В нижнем основном этаже, где помещался клуб молодежи, давно уже не пахло барщиной и даже лепные нимфы казались здесь честными труженицами, поддерживающими необходимый потолок. А здесь, в пристройке, искусственно, по распоряжению Отдела народного образования, сохранялись в прежнем барском порядке две комнаты: библиотека и кабинет. Уборщица, с пренебрежением водящая веником в нижнем этаже, здесь добросовестно терла полы и подоконники, а два человека: учитель истории Бабицкий и прикомандированный комсомолец Монякин, следили за реквизированными ценностями, переписывали картины, мебель, фарфор и библиотеку.

Учитель был сухощав, движения его, расшатанные и хрустящие, если обращать на них внимание, наводили на мысль о существовании v человека особых шарниров, по которым движутся измочалившиеся, как веревки, сухожилия. Заплаты на учительском пиджаке были закономерны, как будто покрывали какие-то другие свежие заплаты — за пиджачком, за серой на шнурочке рубашкой положенные на иссохшую, морщинистую его кожу. Сидел старик неровно, и волосы его были грязные, пятнистые, как у штукатура после работы.

Широкоплечий, но сутуловатый комсомолец на мир смотрел снизу, исподлобья, согнув шею, будто были у него где-то над глазами сильные бычьи рога.

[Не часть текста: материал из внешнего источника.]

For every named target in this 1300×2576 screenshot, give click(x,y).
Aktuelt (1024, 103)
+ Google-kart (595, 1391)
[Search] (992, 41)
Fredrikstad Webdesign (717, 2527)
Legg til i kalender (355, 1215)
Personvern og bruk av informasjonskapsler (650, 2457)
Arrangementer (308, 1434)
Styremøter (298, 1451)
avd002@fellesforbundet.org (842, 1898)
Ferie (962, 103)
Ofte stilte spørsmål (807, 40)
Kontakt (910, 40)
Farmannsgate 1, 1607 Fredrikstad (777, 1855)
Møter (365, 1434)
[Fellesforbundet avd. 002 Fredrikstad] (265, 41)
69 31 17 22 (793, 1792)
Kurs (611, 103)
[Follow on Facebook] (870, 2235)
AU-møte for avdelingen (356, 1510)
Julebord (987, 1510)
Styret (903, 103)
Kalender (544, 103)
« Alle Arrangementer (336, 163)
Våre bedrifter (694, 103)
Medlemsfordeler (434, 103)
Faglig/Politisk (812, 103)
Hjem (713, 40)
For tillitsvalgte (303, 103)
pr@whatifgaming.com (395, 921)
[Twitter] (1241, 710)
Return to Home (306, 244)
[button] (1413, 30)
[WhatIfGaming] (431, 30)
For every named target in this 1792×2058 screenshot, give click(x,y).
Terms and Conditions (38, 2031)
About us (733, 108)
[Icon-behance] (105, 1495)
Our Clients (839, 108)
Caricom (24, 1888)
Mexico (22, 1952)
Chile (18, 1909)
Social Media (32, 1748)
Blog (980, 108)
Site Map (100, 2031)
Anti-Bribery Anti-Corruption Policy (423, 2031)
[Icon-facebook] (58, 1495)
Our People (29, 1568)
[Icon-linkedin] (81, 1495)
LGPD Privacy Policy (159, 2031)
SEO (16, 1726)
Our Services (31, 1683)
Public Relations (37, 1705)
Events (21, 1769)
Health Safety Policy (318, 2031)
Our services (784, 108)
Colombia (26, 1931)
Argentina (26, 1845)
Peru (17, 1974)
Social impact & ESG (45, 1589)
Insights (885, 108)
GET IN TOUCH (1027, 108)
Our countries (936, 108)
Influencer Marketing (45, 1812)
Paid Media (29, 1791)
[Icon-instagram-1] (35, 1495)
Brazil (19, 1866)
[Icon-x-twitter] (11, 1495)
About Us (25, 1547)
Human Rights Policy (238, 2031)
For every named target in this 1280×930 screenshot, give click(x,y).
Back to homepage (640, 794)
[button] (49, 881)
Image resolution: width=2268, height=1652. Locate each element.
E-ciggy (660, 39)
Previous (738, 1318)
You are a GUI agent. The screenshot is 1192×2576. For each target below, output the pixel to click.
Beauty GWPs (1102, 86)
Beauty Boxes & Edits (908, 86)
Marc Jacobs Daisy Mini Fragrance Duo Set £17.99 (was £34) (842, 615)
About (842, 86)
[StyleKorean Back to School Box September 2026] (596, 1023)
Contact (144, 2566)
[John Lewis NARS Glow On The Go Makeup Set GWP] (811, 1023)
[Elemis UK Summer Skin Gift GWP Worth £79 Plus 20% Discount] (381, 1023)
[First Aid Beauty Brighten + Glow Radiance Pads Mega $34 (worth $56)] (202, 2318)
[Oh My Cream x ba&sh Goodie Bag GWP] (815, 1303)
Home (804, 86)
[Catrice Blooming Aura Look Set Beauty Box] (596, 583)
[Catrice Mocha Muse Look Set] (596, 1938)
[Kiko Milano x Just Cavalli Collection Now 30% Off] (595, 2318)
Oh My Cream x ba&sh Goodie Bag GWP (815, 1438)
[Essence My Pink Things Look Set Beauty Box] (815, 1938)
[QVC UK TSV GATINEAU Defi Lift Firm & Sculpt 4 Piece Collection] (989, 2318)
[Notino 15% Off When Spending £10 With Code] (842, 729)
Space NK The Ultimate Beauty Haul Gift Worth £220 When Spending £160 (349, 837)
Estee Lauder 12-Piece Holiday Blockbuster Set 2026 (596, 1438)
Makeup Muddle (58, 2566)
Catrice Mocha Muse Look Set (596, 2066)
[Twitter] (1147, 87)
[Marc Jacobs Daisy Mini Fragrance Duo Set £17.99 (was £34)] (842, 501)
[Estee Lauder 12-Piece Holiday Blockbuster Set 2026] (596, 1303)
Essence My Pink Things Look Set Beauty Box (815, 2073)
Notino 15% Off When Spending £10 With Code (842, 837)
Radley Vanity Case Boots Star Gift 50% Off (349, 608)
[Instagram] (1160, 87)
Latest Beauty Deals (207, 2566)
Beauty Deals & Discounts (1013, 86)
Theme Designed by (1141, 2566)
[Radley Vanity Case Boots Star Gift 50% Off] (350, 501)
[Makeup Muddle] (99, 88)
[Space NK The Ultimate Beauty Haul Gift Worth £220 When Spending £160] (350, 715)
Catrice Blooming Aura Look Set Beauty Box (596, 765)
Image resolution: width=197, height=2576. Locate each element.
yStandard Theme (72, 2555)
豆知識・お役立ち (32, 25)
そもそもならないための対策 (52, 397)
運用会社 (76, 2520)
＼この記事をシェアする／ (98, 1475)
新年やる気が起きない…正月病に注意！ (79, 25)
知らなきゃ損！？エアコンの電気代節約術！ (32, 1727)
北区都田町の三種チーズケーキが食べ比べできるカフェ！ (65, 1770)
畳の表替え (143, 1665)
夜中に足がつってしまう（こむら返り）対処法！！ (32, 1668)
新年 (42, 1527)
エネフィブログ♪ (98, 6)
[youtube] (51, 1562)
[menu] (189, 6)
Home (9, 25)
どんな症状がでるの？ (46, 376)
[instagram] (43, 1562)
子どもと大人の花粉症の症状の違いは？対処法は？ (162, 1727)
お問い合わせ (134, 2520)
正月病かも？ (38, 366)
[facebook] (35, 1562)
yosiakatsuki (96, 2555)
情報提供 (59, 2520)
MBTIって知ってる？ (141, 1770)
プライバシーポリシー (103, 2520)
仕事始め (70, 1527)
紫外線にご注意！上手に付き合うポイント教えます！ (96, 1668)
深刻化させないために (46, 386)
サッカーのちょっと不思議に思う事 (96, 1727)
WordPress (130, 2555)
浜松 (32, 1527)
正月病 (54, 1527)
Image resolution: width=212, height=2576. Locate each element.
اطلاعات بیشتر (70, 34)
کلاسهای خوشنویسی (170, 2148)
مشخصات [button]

Оба они в пластических искусствах понимали плохо. Бабицкий знал, что женщина, изображенная на той картине, одета в голландское платье конца 18-го столетия, что фарфор с двумя мечами на обороте саксонский, а без мечей или с другими знаками какой, то другой. За это он считался ученым, экспертом и получал дополнительный, кроме школьного, паек. А Монякин только и знал, что вся эта роскошь принадлежала раньше старому одному человеку, который скупал ее, берег и прятал, чтобы развеять свою личную скупую скуку. Эту роскошь нужно переписать и передать в губернию, в новый музей.

В комнатах было светло. Южные четырехстворчатые окна пропускали много света, и почти отвесное солнце беззвучно, зрительно дребезжало на бронзе и стекле. В солнечные дни даже воздух был здесь бархатным и золотистым. Позеленевшая пыль скапливалась только в углах картин и в пустующих бронзовых чашечках канделябров, и она казалась необходимой здесь, уютная пыль — старая жилица в этой утвари.

Учитель приходил раньше и в клубе поджидал Монякина, у которого хранились ключи от верхних комнат. Утром в клубных залах было сарайно, мусор, сметенный в кучи, лежал на полу. В одном углу кто-то, громко орудуя молотком, прибивал плакат к стенке, а кто-то другой на белом концертном рояле подбирал песенку, и было слышно раздельно, как стучат его ногти по клавишам и как клавиши стучат по струнам. Ритмичный стук молотка был уверенней и определенней, он все время портил наклевывающийся мотив.

Здесь была жизнь такая, как на улице, как в школе, как у себя дома, настоящая, несбереженная, не сдержанная. Все — даже песенка, даже стук — говорило о хлебе, о фронте, о задачах, поставленных вчера, решить которые нужно сегодня.

Но приходил Монякин, и они шли в мезонин, в музей. В передней сбрасывали зловонные полушубки, не снимаемые ими ни в школе, ни на собраниях, ни в столовых, и без овчины — один в казенной косоворотке, другой в дряхлом пиджачке — входили в комнаты. Учитель, входя, приглаживал волосы, а Монякин поправлял пояс, который оттягивала тяжелая кобура с солдатским наганом.